CUNY Academic Commons

The H5P platform uses HTML5 and JavaScript to share content of different "Content Types". Allowing non-admins to upload arbitrary JavaScript and execute it on the front end introduces a number of serious security issues.

H5P's Content Types are not part of the WordPress plugin. As such, there's no way to perform a static security scan on them. These types are either pulled dynamically from the official H5P library, or are uploaded by users, who may create and share them.

If we want to allow H5P on the Commons, we need to make decisions about the level of risk (or, conversely, trust) we want to take on.

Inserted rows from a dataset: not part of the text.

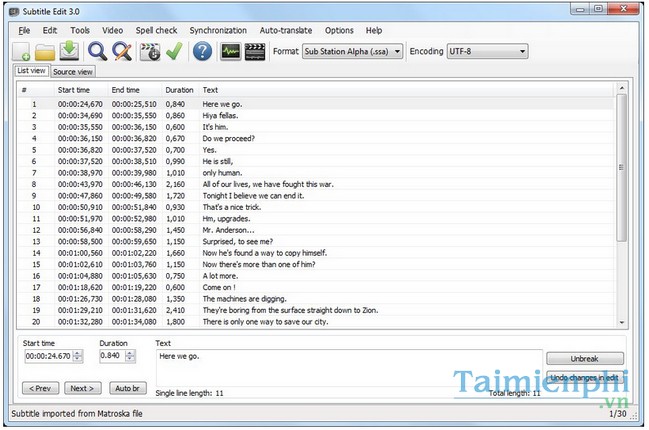The width and height of the screenshot is (649, 430).
Task: Click the New subtitle file icon
Action: [21, 51]
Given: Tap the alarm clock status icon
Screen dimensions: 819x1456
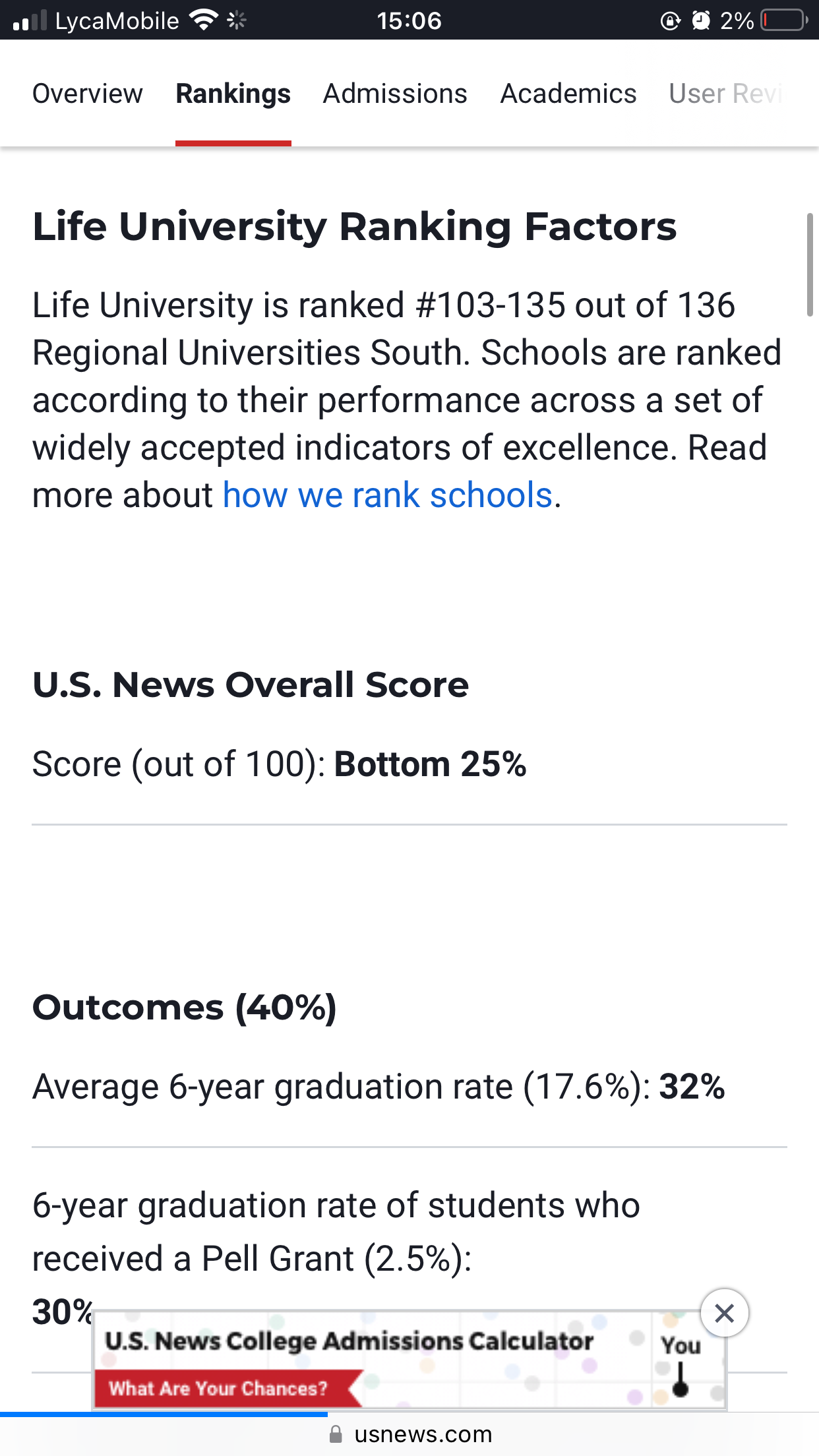Looking at the screenshot, I should click(700, 21).
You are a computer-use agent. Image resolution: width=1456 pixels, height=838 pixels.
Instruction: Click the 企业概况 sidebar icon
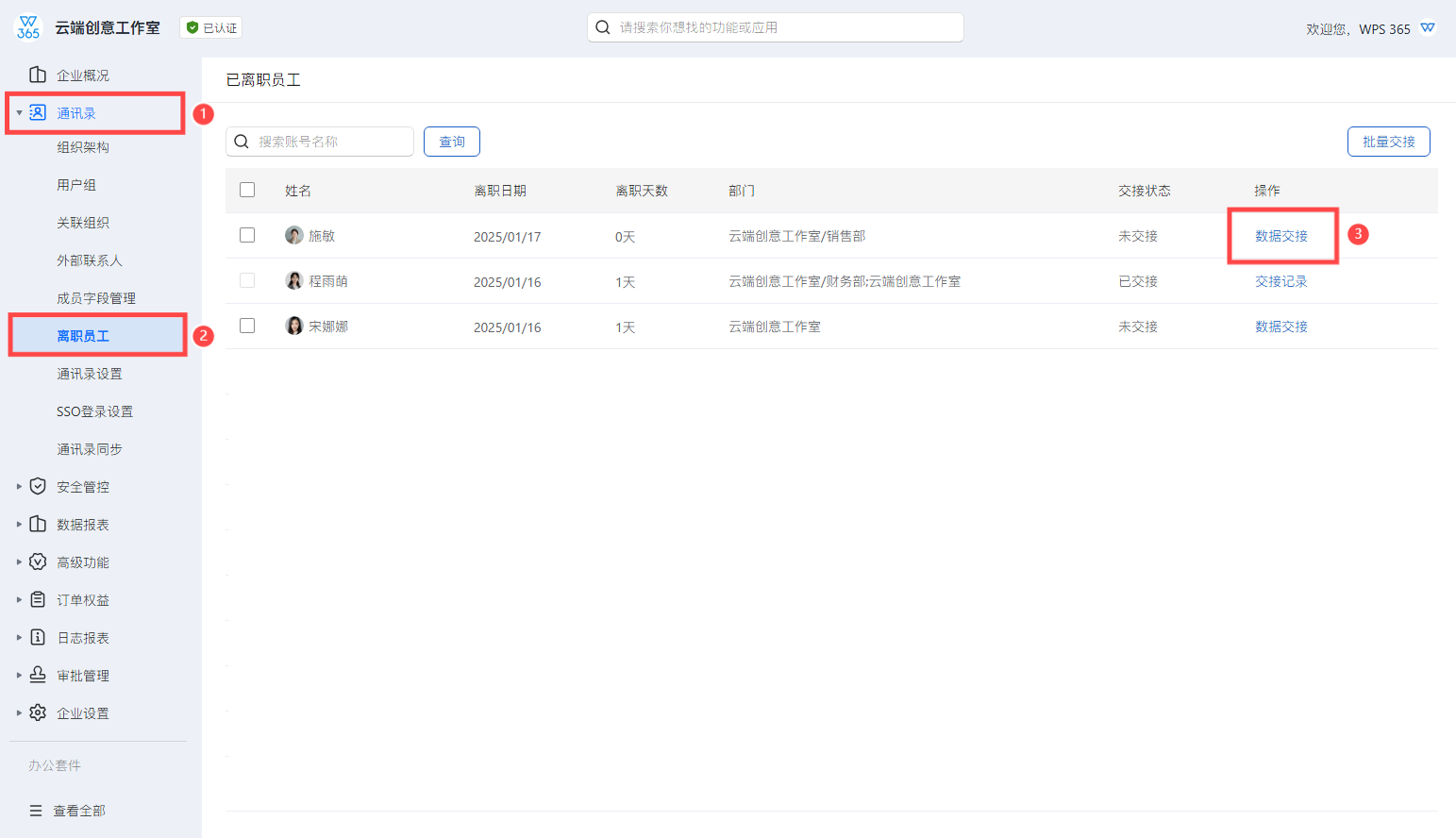(x=38, y=75)
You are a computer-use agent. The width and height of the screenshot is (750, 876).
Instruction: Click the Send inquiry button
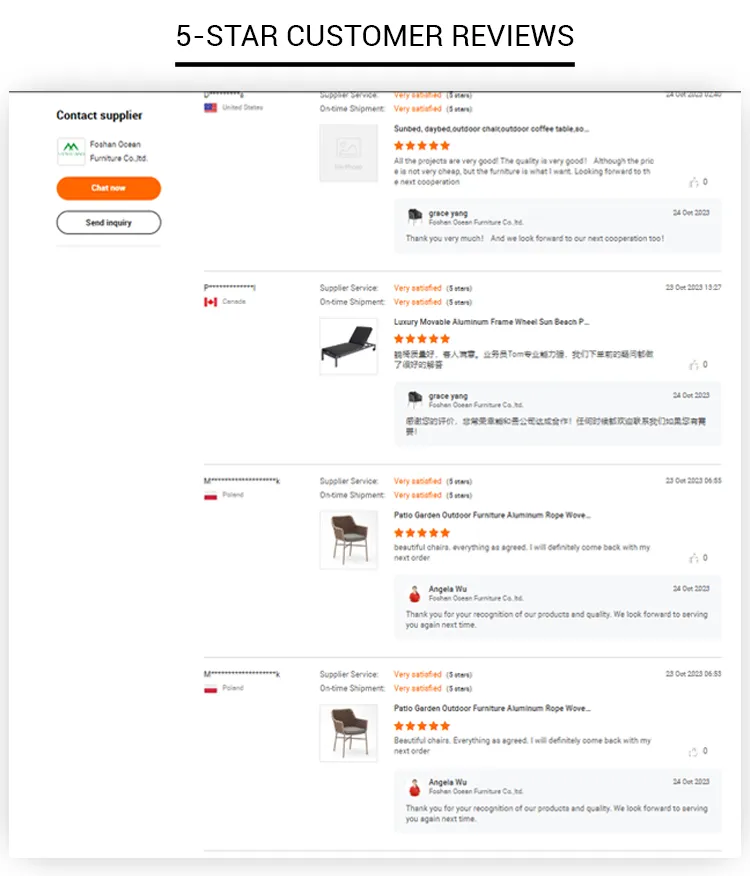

1. We could allow Content Types from the official H5P library. This involves trusting that the maintainers of the H5P library don't allow for security vulnerabilities. (Most are developed by their "Core Team", though it sounds like there's a push to accept more Types developed by the "community" - ie, third parties.)

2. We could allow arbitrary H5P uploads from Commons users. This involves trusting that our users aren't malicious (or dupe-able).

I'd strongly recommend against 2. As in the case of custom WP plugins/themes, we should be doing a full code review of any items provided by members of the Commons community. Members who don't like this policy are always welcome to set up their own WordPress sites, where they're in full control.

As for 1: I don't know enough about the H5P project https://h5p.org/about-the-project to know what to think. As of right now, a realistic appraisal of the risks is probably that there's next to no risk. But if if there were to be a breach, now or in the future, the ramifications would be very serious. Wearing the conservative hat of the person who has to deal with potential fallout, I'd recommend against its use. But if there's a sense that this would be a valuable tool for many Commons users, the risk/overhead may be worth it.